## YOUR GOAL
Reproduce verbatim the portion of the records below that begins with the line containing "The height and width of the screenshot is (838, 1645)." and ends with the line containing "Click the IMAGE output", including both of those lines.

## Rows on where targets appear
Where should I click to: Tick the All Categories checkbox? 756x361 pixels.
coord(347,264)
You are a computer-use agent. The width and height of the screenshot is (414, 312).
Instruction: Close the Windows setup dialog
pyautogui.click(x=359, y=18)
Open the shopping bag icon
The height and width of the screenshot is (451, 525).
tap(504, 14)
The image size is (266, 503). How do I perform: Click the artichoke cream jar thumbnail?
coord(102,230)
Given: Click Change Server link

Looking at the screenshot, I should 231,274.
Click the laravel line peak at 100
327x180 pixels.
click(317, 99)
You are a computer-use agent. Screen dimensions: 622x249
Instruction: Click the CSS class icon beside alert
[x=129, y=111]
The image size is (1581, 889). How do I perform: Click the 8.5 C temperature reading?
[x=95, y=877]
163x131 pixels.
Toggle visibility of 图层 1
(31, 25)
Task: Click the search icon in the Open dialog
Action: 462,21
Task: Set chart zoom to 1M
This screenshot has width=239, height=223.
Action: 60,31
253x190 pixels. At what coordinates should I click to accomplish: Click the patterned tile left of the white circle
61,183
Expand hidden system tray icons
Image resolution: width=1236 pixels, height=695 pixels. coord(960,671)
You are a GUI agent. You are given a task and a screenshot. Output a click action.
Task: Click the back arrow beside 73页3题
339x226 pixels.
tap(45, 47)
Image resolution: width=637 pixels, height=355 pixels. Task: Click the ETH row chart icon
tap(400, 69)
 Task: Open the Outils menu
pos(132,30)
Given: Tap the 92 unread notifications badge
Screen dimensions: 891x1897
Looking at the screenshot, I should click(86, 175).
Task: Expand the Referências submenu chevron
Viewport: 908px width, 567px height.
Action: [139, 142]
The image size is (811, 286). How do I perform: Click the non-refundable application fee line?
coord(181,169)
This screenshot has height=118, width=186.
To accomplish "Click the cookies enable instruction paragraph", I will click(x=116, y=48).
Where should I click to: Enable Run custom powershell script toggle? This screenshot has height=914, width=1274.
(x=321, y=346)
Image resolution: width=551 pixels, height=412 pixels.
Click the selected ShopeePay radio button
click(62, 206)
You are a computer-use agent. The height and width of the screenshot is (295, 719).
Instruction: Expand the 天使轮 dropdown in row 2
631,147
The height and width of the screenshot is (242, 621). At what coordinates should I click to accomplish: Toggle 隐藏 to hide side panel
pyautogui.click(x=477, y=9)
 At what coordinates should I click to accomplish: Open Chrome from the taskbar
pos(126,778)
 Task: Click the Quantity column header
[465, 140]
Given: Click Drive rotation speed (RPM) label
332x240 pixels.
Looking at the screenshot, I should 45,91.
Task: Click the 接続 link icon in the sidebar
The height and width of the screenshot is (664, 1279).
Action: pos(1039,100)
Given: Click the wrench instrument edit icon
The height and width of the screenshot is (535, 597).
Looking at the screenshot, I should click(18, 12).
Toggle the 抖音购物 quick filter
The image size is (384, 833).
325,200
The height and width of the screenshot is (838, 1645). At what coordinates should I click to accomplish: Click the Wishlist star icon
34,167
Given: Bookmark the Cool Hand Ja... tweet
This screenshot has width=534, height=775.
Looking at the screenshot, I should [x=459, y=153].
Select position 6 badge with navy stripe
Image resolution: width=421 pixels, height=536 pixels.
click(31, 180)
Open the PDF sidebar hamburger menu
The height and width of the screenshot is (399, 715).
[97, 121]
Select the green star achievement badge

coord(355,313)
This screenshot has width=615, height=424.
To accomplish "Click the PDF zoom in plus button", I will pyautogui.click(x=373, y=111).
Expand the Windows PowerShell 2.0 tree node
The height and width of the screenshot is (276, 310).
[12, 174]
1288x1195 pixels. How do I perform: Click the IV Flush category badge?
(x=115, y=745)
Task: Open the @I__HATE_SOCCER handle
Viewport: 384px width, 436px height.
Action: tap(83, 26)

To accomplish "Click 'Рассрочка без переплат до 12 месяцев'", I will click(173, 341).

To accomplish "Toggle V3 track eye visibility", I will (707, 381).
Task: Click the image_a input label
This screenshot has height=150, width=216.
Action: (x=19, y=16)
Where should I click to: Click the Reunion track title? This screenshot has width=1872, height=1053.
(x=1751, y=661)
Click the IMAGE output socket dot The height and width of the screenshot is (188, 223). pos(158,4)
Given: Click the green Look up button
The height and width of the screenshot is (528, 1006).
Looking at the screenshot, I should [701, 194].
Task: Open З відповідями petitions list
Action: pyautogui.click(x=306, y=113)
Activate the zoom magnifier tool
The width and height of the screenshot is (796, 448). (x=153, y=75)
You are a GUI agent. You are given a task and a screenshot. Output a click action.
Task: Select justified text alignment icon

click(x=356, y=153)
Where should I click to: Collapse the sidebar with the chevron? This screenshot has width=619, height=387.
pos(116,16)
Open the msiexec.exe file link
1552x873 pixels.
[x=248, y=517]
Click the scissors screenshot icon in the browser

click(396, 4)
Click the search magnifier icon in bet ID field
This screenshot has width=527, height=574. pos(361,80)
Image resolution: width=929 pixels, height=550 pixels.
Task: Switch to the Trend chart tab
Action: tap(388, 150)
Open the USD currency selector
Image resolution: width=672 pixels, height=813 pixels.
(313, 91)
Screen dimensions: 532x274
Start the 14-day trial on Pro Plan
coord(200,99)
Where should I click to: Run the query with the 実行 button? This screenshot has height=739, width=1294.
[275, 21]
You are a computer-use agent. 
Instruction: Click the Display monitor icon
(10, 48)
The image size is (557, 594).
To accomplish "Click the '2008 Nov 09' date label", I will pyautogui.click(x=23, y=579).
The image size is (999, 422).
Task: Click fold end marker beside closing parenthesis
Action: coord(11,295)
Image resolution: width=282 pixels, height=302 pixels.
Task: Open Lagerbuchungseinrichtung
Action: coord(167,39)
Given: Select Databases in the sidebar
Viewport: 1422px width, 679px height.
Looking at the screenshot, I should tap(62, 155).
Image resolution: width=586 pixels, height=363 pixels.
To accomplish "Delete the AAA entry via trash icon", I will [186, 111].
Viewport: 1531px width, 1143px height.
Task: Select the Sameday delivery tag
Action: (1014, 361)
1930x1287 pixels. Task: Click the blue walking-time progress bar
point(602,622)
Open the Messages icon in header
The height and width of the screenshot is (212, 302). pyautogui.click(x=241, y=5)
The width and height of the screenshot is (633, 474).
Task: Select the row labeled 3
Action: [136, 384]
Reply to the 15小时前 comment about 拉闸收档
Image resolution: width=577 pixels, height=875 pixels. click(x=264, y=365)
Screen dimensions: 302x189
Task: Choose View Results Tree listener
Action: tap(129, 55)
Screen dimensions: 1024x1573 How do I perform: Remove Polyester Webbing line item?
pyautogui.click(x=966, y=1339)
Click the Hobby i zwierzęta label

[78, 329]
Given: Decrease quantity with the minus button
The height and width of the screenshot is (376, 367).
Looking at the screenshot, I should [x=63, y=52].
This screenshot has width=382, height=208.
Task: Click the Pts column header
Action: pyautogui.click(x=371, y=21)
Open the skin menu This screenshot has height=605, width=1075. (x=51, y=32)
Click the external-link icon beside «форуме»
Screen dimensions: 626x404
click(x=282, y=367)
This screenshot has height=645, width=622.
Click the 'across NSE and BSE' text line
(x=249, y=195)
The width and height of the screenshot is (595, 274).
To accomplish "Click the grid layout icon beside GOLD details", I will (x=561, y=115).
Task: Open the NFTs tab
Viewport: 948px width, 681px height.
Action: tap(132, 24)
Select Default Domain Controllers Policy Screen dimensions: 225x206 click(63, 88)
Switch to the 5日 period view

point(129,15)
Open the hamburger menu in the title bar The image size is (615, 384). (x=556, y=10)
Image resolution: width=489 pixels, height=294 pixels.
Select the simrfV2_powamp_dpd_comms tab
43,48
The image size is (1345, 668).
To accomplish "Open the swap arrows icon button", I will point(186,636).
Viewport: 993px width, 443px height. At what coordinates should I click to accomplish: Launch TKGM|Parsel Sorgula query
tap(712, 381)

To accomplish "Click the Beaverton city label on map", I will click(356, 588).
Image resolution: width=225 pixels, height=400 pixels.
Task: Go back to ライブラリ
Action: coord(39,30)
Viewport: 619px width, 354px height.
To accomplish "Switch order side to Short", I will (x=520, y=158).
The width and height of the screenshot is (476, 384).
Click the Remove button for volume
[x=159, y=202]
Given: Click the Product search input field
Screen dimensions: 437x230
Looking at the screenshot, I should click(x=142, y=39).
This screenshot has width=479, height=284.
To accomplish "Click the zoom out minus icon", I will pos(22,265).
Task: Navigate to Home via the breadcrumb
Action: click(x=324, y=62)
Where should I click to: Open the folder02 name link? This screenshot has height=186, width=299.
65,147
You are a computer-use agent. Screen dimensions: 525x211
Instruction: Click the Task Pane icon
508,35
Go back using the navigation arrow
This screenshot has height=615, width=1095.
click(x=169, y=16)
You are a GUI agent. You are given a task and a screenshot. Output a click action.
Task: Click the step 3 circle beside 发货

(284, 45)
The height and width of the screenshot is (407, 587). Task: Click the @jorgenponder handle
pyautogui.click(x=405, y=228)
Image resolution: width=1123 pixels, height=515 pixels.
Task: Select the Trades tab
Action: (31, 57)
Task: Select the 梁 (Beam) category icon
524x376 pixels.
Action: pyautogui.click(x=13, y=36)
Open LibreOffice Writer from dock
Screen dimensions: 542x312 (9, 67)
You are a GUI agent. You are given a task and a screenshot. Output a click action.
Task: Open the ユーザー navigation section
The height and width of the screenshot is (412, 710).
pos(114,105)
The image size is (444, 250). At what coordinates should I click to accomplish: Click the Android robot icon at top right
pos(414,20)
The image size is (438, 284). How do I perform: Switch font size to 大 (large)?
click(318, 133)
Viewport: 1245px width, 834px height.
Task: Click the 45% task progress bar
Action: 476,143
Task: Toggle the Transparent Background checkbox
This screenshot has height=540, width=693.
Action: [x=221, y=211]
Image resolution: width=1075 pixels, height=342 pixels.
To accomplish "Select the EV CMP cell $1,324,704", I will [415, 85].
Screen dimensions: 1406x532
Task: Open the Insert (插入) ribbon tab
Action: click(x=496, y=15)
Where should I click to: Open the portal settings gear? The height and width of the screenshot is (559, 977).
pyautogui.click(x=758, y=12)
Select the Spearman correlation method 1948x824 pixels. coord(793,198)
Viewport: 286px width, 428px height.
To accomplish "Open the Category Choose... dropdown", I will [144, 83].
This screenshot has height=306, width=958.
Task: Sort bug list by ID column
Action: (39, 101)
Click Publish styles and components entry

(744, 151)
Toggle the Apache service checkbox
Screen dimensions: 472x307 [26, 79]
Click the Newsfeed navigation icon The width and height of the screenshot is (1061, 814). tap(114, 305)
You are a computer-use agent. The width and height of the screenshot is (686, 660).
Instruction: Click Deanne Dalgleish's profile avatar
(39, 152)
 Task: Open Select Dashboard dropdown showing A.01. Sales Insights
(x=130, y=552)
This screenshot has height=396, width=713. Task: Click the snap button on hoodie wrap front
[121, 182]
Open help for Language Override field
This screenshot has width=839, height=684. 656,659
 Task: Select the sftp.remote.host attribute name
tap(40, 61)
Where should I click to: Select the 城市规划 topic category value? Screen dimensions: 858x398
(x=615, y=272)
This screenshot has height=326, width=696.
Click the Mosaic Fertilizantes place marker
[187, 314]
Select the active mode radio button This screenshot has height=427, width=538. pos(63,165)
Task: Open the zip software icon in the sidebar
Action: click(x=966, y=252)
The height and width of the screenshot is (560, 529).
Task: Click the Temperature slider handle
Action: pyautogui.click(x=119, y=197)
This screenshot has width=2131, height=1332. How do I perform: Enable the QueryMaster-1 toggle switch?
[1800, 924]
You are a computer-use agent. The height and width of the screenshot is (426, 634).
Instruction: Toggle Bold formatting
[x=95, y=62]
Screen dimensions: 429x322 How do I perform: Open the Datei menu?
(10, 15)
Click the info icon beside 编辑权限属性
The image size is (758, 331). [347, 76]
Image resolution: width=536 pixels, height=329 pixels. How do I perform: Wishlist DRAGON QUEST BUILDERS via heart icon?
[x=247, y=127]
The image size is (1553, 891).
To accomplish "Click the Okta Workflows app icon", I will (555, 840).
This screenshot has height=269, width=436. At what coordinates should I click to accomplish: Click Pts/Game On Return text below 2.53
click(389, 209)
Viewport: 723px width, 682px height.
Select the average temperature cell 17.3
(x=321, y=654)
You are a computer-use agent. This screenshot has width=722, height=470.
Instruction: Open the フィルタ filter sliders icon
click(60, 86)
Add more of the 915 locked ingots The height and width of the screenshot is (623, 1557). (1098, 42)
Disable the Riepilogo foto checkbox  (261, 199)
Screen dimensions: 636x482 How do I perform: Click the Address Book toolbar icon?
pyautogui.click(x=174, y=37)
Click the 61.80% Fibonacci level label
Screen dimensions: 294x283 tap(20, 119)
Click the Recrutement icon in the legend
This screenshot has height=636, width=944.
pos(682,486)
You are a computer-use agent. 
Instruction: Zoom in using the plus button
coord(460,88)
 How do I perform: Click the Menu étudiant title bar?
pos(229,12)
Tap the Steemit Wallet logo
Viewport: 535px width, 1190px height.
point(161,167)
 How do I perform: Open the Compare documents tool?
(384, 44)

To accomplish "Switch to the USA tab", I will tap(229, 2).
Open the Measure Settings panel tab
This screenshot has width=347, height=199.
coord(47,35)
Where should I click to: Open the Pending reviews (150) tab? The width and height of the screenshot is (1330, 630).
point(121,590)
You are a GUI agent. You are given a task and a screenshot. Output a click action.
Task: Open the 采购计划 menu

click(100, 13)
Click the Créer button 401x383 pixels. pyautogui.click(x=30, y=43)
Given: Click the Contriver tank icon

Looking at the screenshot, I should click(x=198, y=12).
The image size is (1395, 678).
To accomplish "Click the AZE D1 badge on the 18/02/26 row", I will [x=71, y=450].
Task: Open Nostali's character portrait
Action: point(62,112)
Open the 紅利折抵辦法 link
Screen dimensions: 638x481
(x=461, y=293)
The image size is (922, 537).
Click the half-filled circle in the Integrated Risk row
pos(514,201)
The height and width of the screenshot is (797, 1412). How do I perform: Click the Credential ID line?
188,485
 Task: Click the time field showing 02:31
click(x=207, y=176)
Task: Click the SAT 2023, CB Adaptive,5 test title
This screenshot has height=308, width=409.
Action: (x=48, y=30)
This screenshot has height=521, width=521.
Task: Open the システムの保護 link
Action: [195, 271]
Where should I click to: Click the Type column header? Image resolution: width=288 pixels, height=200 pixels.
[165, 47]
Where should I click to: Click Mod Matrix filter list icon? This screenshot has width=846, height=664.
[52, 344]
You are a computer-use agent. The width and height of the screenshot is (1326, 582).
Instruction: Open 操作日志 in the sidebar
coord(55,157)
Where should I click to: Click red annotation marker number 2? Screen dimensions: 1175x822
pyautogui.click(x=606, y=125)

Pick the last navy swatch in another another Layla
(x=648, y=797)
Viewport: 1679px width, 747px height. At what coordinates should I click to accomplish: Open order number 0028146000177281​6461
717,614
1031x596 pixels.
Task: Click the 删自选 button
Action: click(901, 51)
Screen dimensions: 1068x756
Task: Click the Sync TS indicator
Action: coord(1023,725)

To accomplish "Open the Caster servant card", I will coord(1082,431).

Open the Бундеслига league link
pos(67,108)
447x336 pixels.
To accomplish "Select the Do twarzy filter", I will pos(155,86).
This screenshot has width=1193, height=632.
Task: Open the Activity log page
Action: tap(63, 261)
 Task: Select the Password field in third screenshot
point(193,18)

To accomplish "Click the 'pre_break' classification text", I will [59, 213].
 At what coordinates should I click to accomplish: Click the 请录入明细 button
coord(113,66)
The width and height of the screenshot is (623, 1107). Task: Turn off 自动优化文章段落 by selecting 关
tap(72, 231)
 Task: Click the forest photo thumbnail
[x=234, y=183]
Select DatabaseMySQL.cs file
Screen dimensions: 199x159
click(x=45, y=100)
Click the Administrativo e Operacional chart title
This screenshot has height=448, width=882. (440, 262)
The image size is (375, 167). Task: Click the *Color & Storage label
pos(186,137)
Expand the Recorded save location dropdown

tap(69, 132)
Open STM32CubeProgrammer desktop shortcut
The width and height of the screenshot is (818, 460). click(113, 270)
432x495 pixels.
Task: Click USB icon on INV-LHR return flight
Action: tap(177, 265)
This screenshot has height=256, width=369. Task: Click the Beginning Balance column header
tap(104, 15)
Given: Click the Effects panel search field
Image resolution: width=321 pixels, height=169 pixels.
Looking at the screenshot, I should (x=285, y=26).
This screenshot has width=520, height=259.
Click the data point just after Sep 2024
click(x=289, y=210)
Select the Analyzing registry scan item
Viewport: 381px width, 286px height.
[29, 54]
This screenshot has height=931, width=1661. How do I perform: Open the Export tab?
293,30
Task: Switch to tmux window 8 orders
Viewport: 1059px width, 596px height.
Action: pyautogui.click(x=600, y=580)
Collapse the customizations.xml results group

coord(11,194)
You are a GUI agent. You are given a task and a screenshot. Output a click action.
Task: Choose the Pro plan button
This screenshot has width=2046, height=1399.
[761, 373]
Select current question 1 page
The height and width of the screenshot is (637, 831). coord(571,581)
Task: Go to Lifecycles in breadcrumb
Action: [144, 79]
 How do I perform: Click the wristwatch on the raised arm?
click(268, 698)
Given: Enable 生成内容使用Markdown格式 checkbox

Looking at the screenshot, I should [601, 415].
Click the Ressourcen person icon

## THE RESULT
The height and width of the screenshot is (838, 1645). At what coordinates should I click to accomplish: Click the Wishlist star icon
34,167
Given: Bookmark the Cool Hand Ja... tweet
This screenshot has width=534, height=775.
Looking at the screenshot, I should [x=459, y=153].
Select position 6 badge with navy stripe
Image resolution: width=421 pixels, height=536 pixels.
click(31, 180)
Open the PDF sidebar hamburger menu
The height and width of the screenshot is (399, 715).
[97, 121]
Select the green star achievement badge

coord(355,313)
This screenshot has width=615, height=424.
To accomplish "Click the PDF zoom in plus button", I will pyautogui.click(x=373, y=111).
Expand the Windows PowerShell 2.0 tree node
The height and width of the screenshot is (276, 310).
[12, 174]
1288x1195 pixels. How do I perform: Click the IV Flush category badge?
(x=115, y=745)
Task: Open the @I__HATE_SOCCER handle
Viewport: 384px width, 436px height.
Action: tap(83, 26)

To accomplish "Click 'Рассрочка без переплат до 12 месяцев'", I will click(173, 341).

To accomplish "Toggle V3 track eye visibility", I will (707, 381).
Task: Click the image_a input label
This screenshot has height=150, width=216.
Action: (x=19, y=16)
Where should I click to: Click the Reunion track title? This screenshot has width=1872, height=1053.
(x=1751, y=661)
Click the IMAGE output socket dot The height and width of the screenshot is (188, 223). pos(158,4)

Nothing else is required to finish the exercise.